Work to complete
Copy out the lines starting at the one that contains "Screen dimensions: 466x448" and stopping after the one that contains "Action: [x=356, y=827]". Swap "subway station" for "metro station" and keep everything else unchanged.

Input

"""

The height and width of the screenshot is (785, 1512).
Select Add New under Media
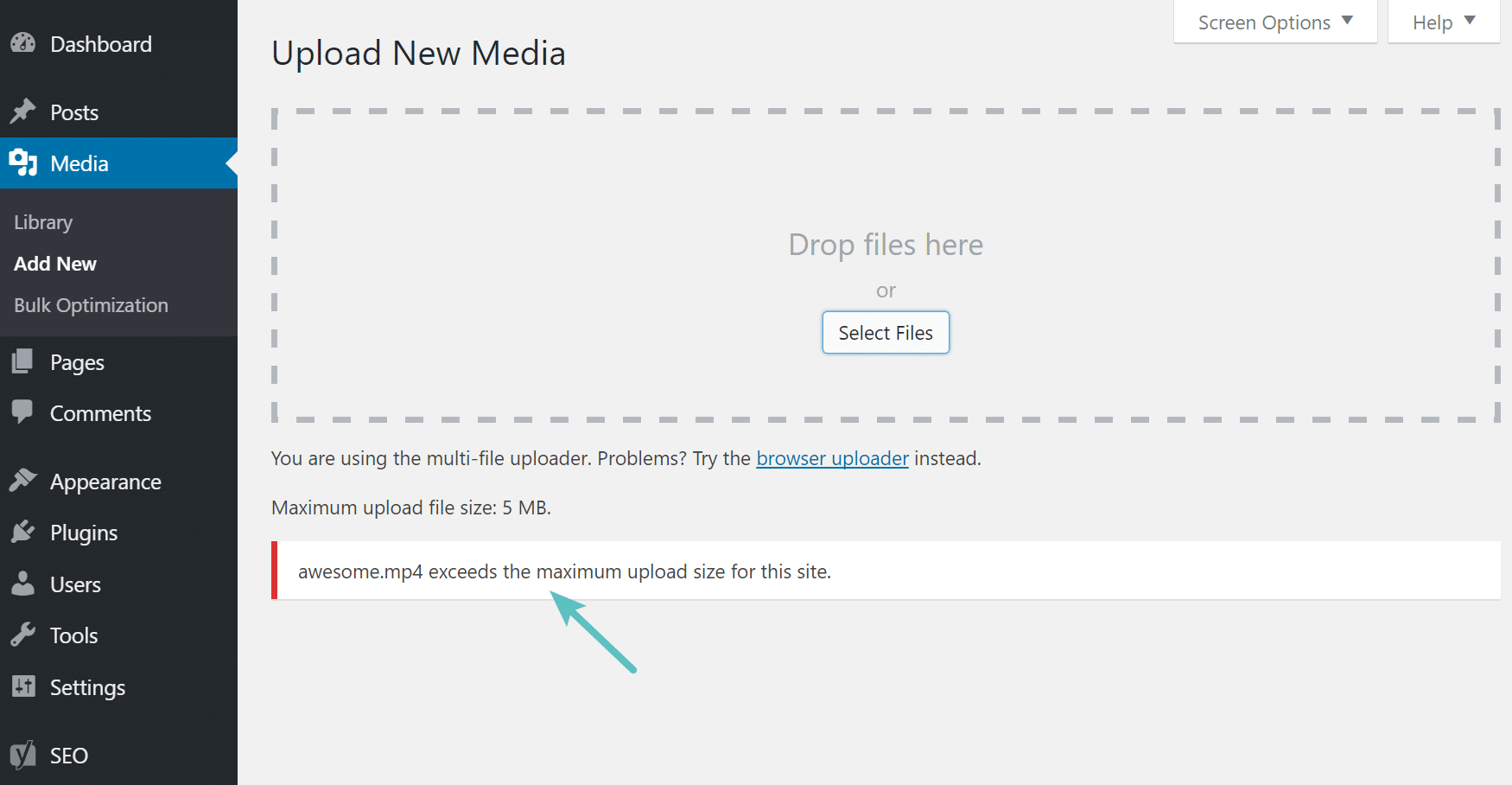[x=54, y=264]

"""
"""

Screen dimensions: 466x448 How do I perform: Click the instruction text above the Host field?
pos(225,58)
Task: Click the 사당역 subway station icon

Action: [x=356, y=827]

"""

Result below
Screen dimensions: 466x448 How do I perform: Click the instruction text above the Host field?
pos(225,58)
Task: Click the 사당역 metro station icon

Action: [x=356, y=827]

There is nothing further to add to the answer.